There are some limitations to this study. First, this study was retrospectively performed, posing a potential risk of selection bias. Second, only 428 patients (13.6%) of the total 3154 stroke patients underwent an oral bacterial evaluation. We attempted to widely recruit stroke patients, but older and severe stroke patients tended not to participate in the study, largely because of difficulties in explaining the research to those with impaired consciousness or various disabilities including dementia and advanced frailty. This resulted in a younger age and lower NIHSS scores in patients who underwent bacterial assessments.
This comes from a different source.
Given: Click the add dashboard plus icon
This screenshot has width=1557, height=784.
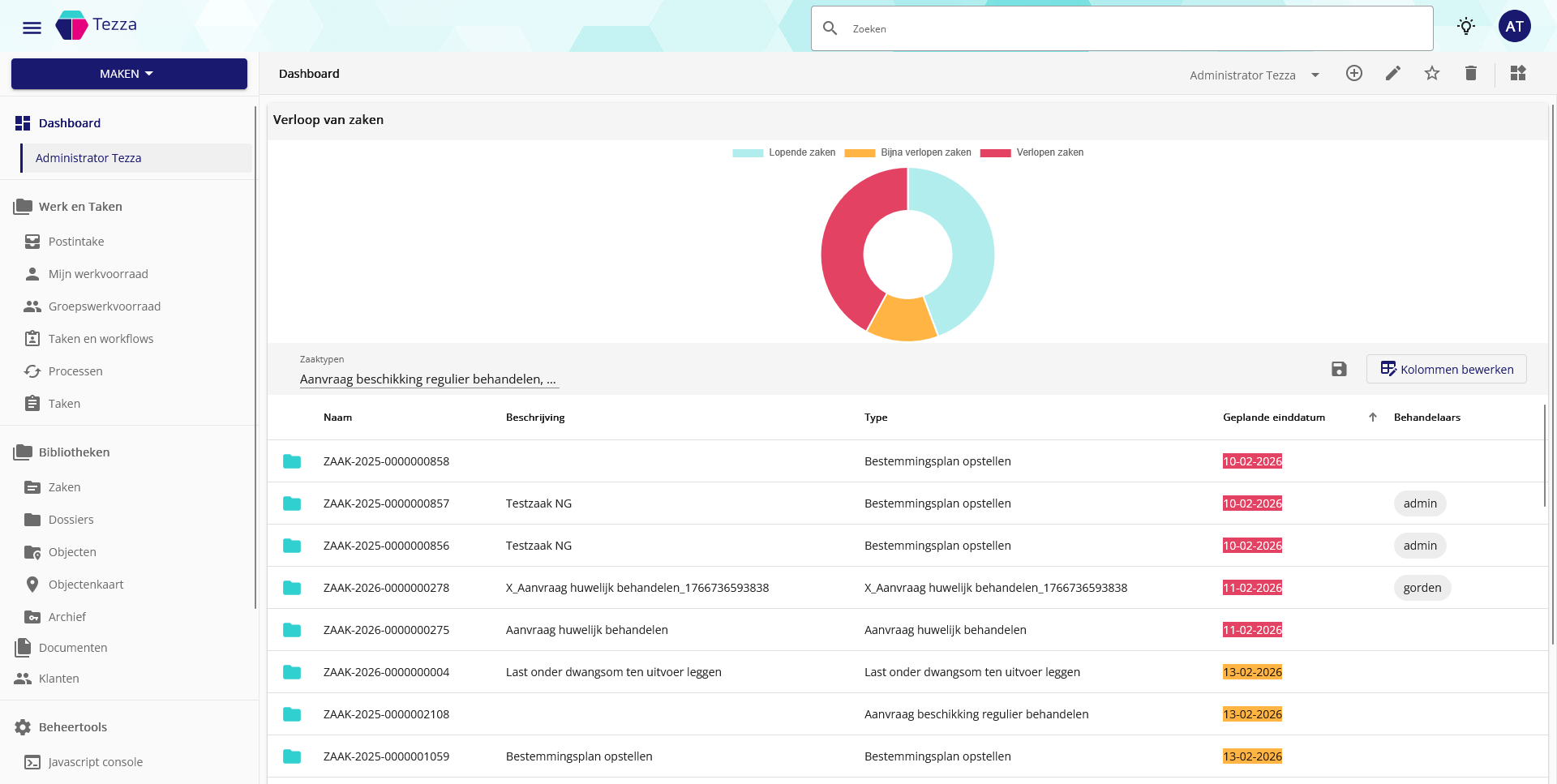Looking at the screenshot, I should (x=1353, y=74).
Third, the proportion of patients with ICH and the frequencies of patients with a history of hypertension or atrial fibrillation were different between those who did and did not undergo oral bacterial examination. We previously reported that Cnm-positive S. mutans is more closely associated with hypertensive ICH than ischemic stroke9, which might have influenced participation in the research or affected the success rate of informed consent acquisition. Fourth, while cognitive function was not assessed in this study, we are now performing a prospective observational study to evaluate the effects of Cnm-positive S. mutans on cognition.
In conclusion, we found that Cnm-positive S. mutans was associated with a higher number of both lobar and deep CMBs. The close association between Cnm-positive S. mutans and CMBs suggests that reduction of Cnm-positive S. mutans in the oral cavity may serve as a novel therapeutic approach for improving the long-term prognosis of stroke patients.